Basically, Hill links the creation of the Confederacy with the defense of slavery and white supremacy. He does so in what has become a rather traditional attack on so-called “Rainbow Confederates,” who in his eyes are “politically correct.” However, Hill clearly disagrees with some of the historical interpretations offered here recently about the Confederacy by such people as the rainbow-sounding “Melissa Blue” and Ben Jones, chief of heritage operations for the Sons of Confederate Veterans.
One must admit that the League of the South has been straightforward and candid about its understanding of history. I’d question whether some of the people Hill labels as “Rainbow Confederates” are in fact as tolerant as he may make them out to be. Indeed, I think the racial views of several so-called “Rainbow Confederates” are much more in line with the Southern Nationalist Network, Occidental Dissent, and the League of the South than certain folks would want to admit. Nevertheless, I think in other cases there is much distance indeed. When someone from the SCV tells me that a sign of his racial views is his membership in the NAACP, I’m tempted to remind him that many of the people he claims to represent characterize the NAACP as a “hate group.”
To me the issue is not what the League of the South believes. That message has been fairly consistent, and it has been made public a number of times. Indeed, there is a great deal of merit in their view of the Confederacy’s foundations, in large part because that interpretation is based on what secessionists and Confederates actually said. It’s not whether you have 1,200 books in your library: it’s which books you have, whether you’ve read them, and how your understanding of history is shaped by what you’ve read.
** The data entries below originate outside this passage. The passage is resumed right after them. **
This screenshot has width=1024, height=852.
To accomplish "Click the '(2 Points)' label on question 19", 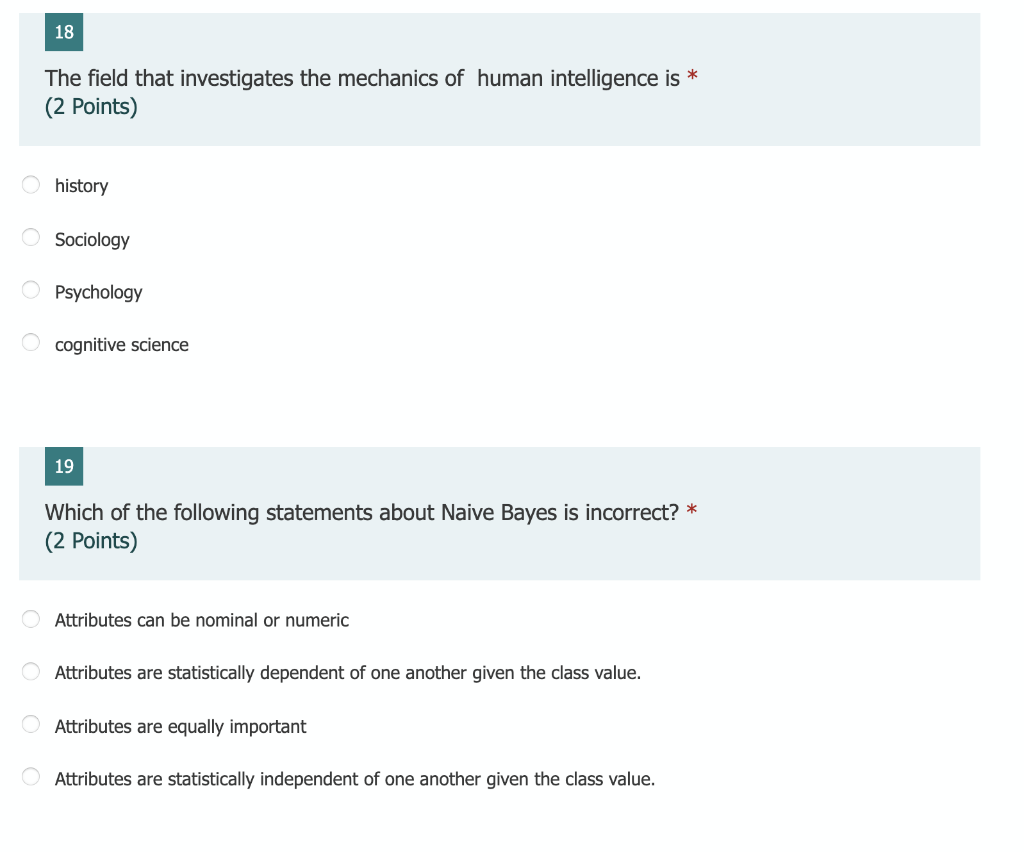I will (90, 540).
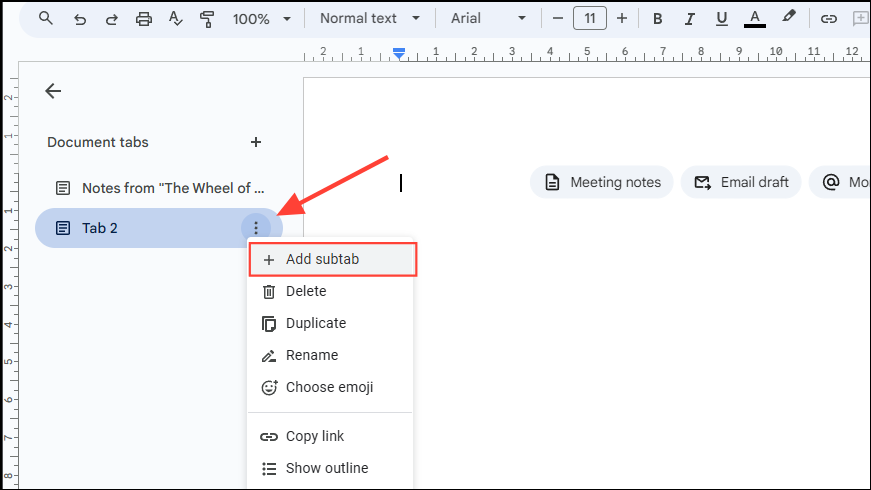
Task: Open the search menus magnifier icon
Action: [46, 18]
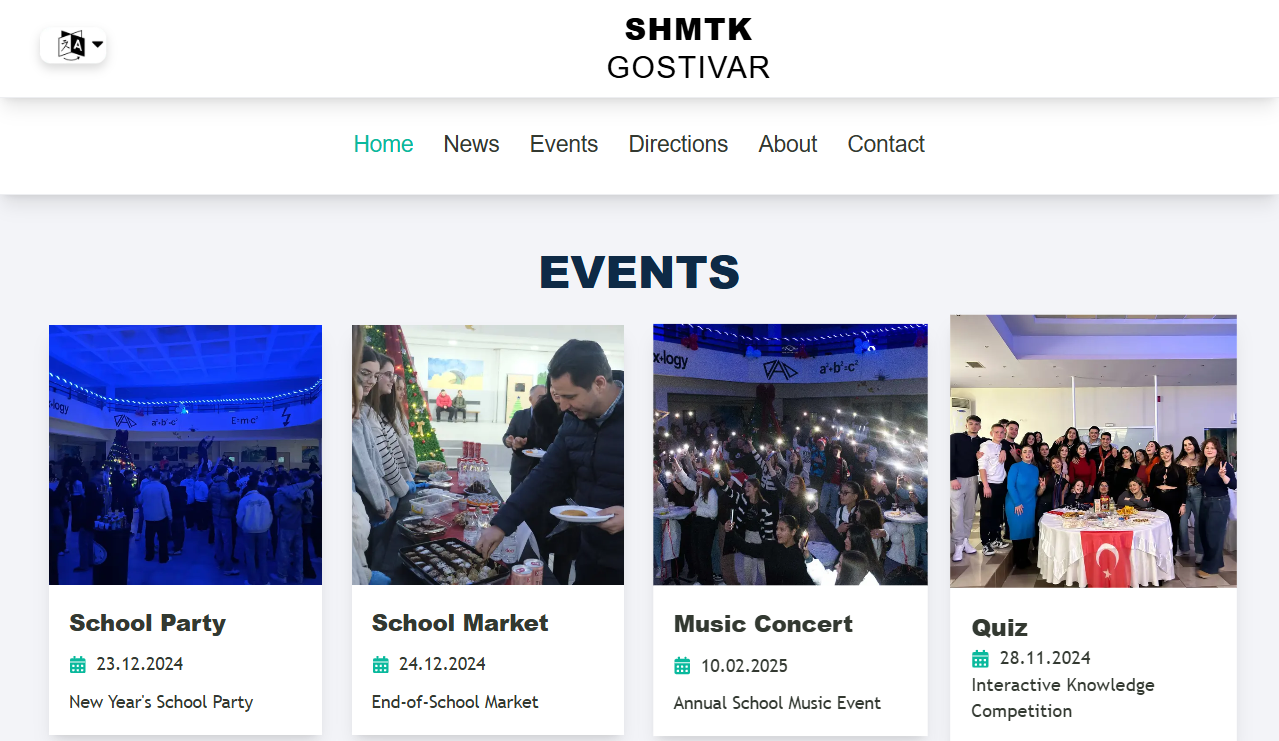Screen dimensions: 1279x741
Task: Click the Music Concert calendar icon
Action: click(x=682, y=666)
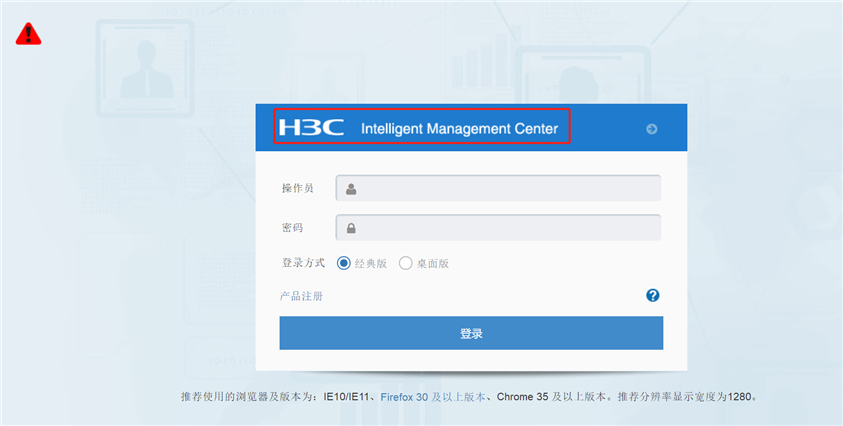The image size is (843, 426).
Task: Follow the Firefox 30 及以上版本 link
Action: (433, 397)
Simply put, one can reject their message to today’s America while accepting that their interpretation of the past has merit. Or one can pose in pictures with white supremacists and march with white supremacists and call them good guys and good friends, which renders whining about “guilt by association” ludicrous. Certain people simply don’t have the courage of their convictions.
As I’ve already said, the Mid-South Flaggers deserve a lot of credit for not ducking this issue. They understand what the League of the South is all about, and they have started to move to disassociate themselves from the group. Not so the Virginia Flaggers or the Sons of Confederate Veterans. Yet in such inaction is the suspicion that one does not denounce what one privately embraces, or that one accepts the support of groups one claims to oppose.
We know that the Sons of Confederate Veterans and the Virginia Flaggers can be very vocal in their opposition to groups with whom they do not agree … so what are we to make of their silence in this instance?